=== SUPPLIED PASSAGE ===

The first step of the measurement procedure was connected with estimating the heat losses from the system in order to calculate the Nusselt number. Enclosure no. 1 was filled with distilled water and placed in the predestined position in the magnet’s working section, but the vessel was rotated 180 degrees in the reversed Rayleigh- Bénard position. This configuration allowed to reach a temperature stratification – a conduction state without convective fluid motion. After setting the temperature at the bottom and top walls and waiting for the fluid and temperature fields to stabilize, linear temperature distribution was achieved and heating power was measured. Assuming a one-dimensional conductive heat flow, the heat flux can be calculated from Fourier’s law of conduction (see section 4.1.). Therefore, a difference between heat flux calculated from Fourier’s Law and measured heat flux on a heated wall is the heat loss of a measuring system. The same procedure was used to calculate heat losses from Enclosure no. 2. Heat losses from both experimental geometries can be approximated from:

$$ {Q}_{loss\ 1}\propto 0.090\cdot \varDelta T $$

(10)

$$ {Q}_{loss\ 2}\propto 0.083\cdot \varDelta T $$

(11)

The second step of the experimental analysis was connected with natural convection and thermo-magnetic convection measurements. The experimental enclosure was rotated back to the Rayleigh-Bénard configuration and the temperature difference between the thermally active walls was set. Three differences between the thermally active walls were investigated – 3, 5 and 11 °C. After a thermal stabilization was achieved, 15-min recording of temperature took place. Subsequently the magnetic induction was set at the desired value, the experimental system was left to stabilize and then the measurement of temperature took place. Those steps were repeated for the values of magnetic induction b _0max from 0 T up to 10 T.

===

* _TASK TO CARRY OUT_:
Answer these questions from the measurement procedure passage above:
1. With what liquid was Enclosure no. 1 filled?
2. Which temperature differences between the thermally active walls were investigated?
3. Over what range of values was the magnetic induction varied?

=== LISTED ENTRIES ===

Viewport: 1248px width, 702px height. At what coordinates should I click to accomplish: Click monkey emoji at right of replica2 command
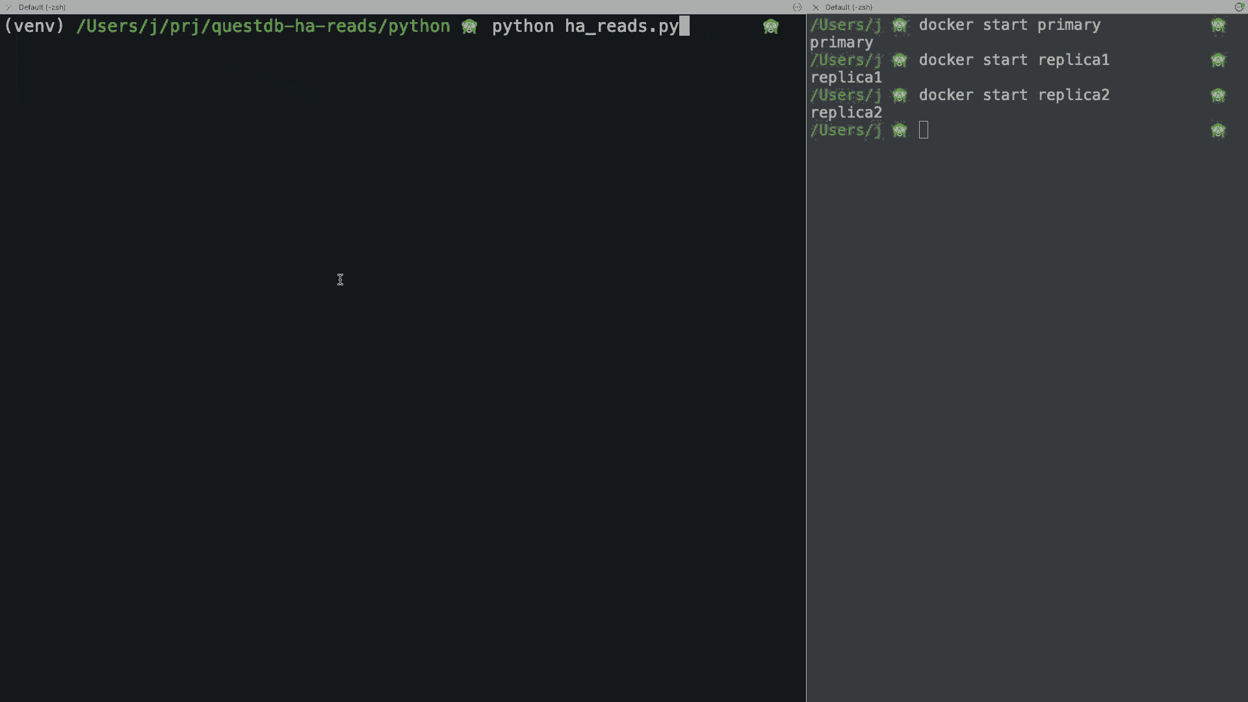[1218, 96]
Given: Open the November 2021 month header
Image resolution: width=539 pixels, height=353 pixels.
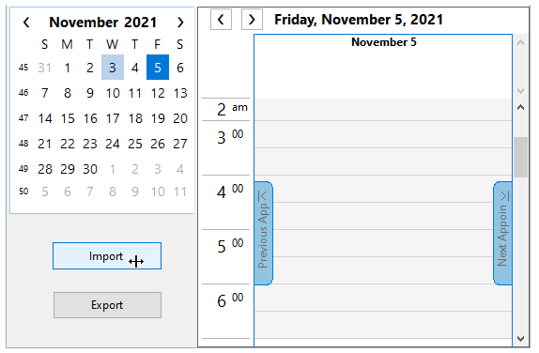Looking at the screenshot, I should click(102, 23).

===

* _SOLUTION TO THE EXERCISE_:
1. Distilled water.
2. 3, 5 and 11 °C.
3. From 0 T up to 10 T.